## Your objective
Exact copies of all records below are needed.

## Data to examine

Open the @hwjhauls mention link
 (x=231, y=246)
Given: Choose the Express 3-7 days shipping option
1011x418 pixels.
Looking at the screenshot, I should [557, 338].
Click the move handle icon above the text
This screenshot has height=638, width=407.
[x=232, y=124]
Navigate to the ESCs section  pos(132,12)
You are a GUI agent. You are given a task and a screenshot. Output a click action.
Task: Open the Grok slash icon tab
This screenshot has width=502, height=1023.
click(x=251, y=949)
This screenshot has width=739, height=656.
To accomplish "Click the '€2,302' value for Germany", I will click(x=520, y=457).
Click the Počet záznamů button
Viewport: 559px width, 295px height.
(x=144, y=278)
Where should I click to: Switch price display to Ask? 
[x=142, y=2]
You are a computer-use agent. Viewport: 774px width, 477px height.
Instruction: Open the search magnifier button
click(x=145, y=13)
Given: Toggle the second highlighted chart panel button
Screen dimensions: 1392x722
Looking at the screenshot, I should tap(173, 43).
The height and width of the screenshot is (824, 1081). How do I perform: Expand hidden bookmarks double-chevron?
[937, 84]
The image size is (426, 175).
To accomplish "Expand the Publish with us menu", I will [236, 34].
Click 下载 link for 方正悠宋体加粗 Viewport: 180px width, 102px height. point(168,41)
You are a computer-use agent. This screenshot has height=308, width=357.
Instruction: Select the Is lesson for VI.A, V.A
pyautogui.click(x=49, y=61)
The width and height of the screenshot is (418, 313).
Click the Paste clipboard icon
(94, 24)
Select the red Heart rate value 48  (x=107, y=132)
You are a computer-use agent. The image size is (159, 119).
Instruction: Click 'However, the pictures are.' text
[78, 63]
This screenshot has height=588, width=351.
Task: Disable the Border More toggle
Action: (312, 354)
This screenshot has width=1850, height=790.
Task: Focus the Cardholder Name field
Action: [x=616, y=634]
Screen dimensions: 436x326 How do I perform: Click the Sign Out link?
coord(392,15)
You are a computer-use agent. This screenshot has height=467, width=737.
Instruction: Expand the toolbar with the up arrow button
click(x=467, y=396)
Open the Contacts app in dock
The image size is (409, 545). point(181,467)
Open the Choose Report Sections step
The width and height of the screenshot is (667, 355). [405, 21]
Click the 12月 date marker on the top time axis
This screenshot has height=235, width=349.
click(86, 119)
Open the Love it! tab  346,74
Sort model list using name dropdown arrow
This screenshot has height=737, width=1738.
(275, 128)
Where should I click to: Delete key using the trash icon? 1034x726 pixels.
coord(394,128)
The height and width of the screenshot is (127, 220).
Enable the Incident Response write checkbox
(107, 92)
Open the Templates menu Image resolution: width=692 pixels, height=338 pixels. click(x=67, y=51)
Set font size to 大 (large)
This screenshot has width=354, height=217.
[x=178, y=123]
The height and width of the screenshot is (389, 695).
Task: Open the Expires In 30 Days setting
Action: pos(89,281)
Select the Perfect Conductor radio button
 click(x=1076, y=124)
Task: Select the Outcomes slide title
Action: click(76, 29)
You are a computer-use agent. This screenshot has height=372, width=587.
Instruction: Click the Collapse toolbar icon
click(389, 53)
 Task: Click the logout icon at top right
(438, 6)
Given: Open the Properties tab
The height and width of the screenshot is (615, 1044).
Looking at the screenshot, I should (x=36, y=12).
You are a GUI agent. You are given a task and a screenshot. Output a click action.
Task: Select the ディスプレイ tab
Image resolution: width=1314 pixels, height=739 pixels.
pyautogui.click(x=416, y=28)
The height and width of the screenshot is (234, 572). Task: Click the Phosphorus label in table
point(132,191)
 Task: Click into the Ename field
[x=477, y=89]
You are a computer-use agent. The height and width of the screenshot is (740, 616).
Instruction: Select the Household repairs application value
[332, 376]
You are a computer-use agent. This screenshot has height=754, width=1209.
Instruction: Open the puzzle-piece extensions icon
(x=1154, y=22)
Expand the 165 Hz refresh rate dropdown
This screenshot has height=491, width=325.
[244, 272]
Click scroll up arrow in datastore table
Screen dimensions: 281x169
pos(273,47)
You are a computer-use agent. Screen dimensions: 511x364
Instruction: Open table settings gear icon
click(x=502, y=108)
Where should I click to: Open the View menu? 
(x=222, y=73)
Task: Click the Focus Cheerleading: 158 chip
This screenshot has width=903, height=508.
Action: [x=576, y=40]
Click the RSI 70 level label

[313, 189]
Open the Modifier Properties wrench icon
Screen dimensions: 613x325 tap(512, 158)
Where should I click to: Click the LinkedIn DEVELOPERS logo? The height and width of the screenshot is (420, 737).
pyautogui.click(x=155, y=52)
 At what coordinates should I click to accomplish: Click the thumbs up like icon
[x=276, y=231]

## Answer
Open the @hwjhauls mention link
 (x=231, y=246)
Given: Choose the Express 3-7 days shipping option
1011x418 pixels.
Looking at the screenshot, I should [557, 338].
Click the move handle icon above the text
This screenshot has height=638, width=407.
[x=232, y=124]
Navigate to the ESCs section  pos(132,12)
You are a GUI agent. You are given a task and a screenshot. Output a click action.
Task: Open the Grok slash icon tab
This screenshot has width=502, height=1023.
click(x=251, y=949)
This screenshot has width=739, height=656.
To accomplish "Click the '€2,302' value for Germany", I will click(x=520, y=457).
Click the Počet záznamů button
Viewport: 559px width, 295px height.
(x=144, y=278)
Where should I click to: Switch price display to Ask? 
[x=142, y=2]
You are a computer-use agent. Viewport: 774px width, 477px height.
Instruction: Open the search magnifier button
click(x=145, y=13)
Given: Toggle the second highlighted chart panel button
Screen dimensions: 1392x722
Looking at the screenshot, I should tap(173, 43).
The height and width of the screenshot is (824, 1081). How do I perform: Expand hidden bookmarks double-chevron?
[937, 84]
The image size is (426, 175).
To accomplish "Expand the Publish with us menu", I will [236, 34].
Click 下载 link for 方正悠宋体加粗 Viewport: 180px width, 102px height. point(168,41)
You are a computer-use agent. This screenshot has height=308, width=357.
Instruction: Select the Is lesson for VI.A, V.A
pyautogui.click(x=49, y=61)
The width and height of the screenshot is (418, 313).
Click the Paste clipboard icon
(94, 24)
Select the red Heart rate value 48  (x=107, y=132)
You are a computer-use agent. The image size is (159, 119).
Instruction: Click 'However, the pictures are.' text
[78, 63]
This screenshot has height=588, width=351.
Task: Disable the Border More toggle
Action: (312, 354)
This screenshot has width=1850, height=790.
Task: Focus the Cardholder Name field
Action: [x=616, y=634]
Screen dimensions: 436x326 How do I perform: Click the Sign Out link?
coord(392,15)
You are a computer-use agent. This screenshot has height=467, width=737.
Instruction: Expand the toolbar with the up arrow button
click(x=467, y=396)
Open the Contacts app in dock
The image size is (409, 545). point(181,467)
Open the Choose Report Sections step
The width and height of the screenshot is (667, 355). [405, 21]
Click the 12月 date marker on the top time axis
This screenshot has height=235, width=349.
click(86, 119)
Open the Love it! tab  346,74
Sort model list using name dropdown arrow
This screenshot has height=737, width=1738.
(275, 128)
Where should I click to: Delete key using the trash icon? 1034x726 pixels.
coord(394,128)
The height and width of the screenshot is (127, 220).
Enable the Incident Response write checkbox
(107, 92)
Open the Templates menu Image resolution: width=692 pixels, height=338 pixels. click(x=67, y=51)
Set font size to 大 (large)
This screenshot has width=354, height=217.
[x=178, y=123]
The height and width of the screenshot is (389, 695).
Task: Open the Expires In 30 Days setting
Action: pos(89,281)
Select the Perfect Conductor radio button
 click(x=1076, y=124)
Task: Select the Outcomes slide title
Action: click(76, 29)
You are a computer-use agent. This screenshot has height=372, width=587.
Instruction: Click the Collapse toolbar icon
click(389, 53)
 Task: Click the logout icon at top right
(438, 6)
Given: Open the Properties tab
The height and width of the screenshot is (615, 1044).
Looking at the screenshot, I should (x=36, y=12).
You are a GUI agent. You are given a task and a screenshot. Output a click action.
Task: Select the ディスプレイ tab
Image resolution: width=1314 pixels, height=739 pixels.
pyautogui.click(x=416, y=28)
The height and width of the screenshot is (234, 572). Task: Click the Phosphorus label in table
point(132,191)
 Task: Click into the Ename field
[x=477, y=89]
You are a computer-use agent. The height and width of the screenshot is (740, 616).
Instruction: Select the Household repairs application value
[332, 376]
You are a computer-use agent. This screenshot has height=754, width=1209.
Instruction: Open the puzzle-piece extensions icon
(x=1154, y=22)
Expand the 165 Hz refresh rate dropdown
This screenshot has height=491, width=325.
[244, 272]
Click scroll up arrow in datastore table
Screen dimensions: 281x169
pos(273,47)
You are a computer-use agent. Screen dimensions: 511x364
Instruction: Open table settings gear icon
click(x=502, y=108)
Where should I click to: Open the View menu? 
(x=222, y=73)
Task: Click the Focus Cheerleading: 158 chip
This screenshot has width=903, height=508.
Action: [x=576, y=40]
Click the RSI 70 level label

[313, 189]
Open the Modifier Properties wrench icon
Screen dimensions: 613x325 tap(512, 158)
Where should I click to: Click the LinkedIn DEVELOPERS logo? The height and width of the screenshot is (420, 737).
pyautogui.click(x=155, y=52)
 At what coordinates should I click to accomplish: Click the thumbs up like icon
[x=276, y=231]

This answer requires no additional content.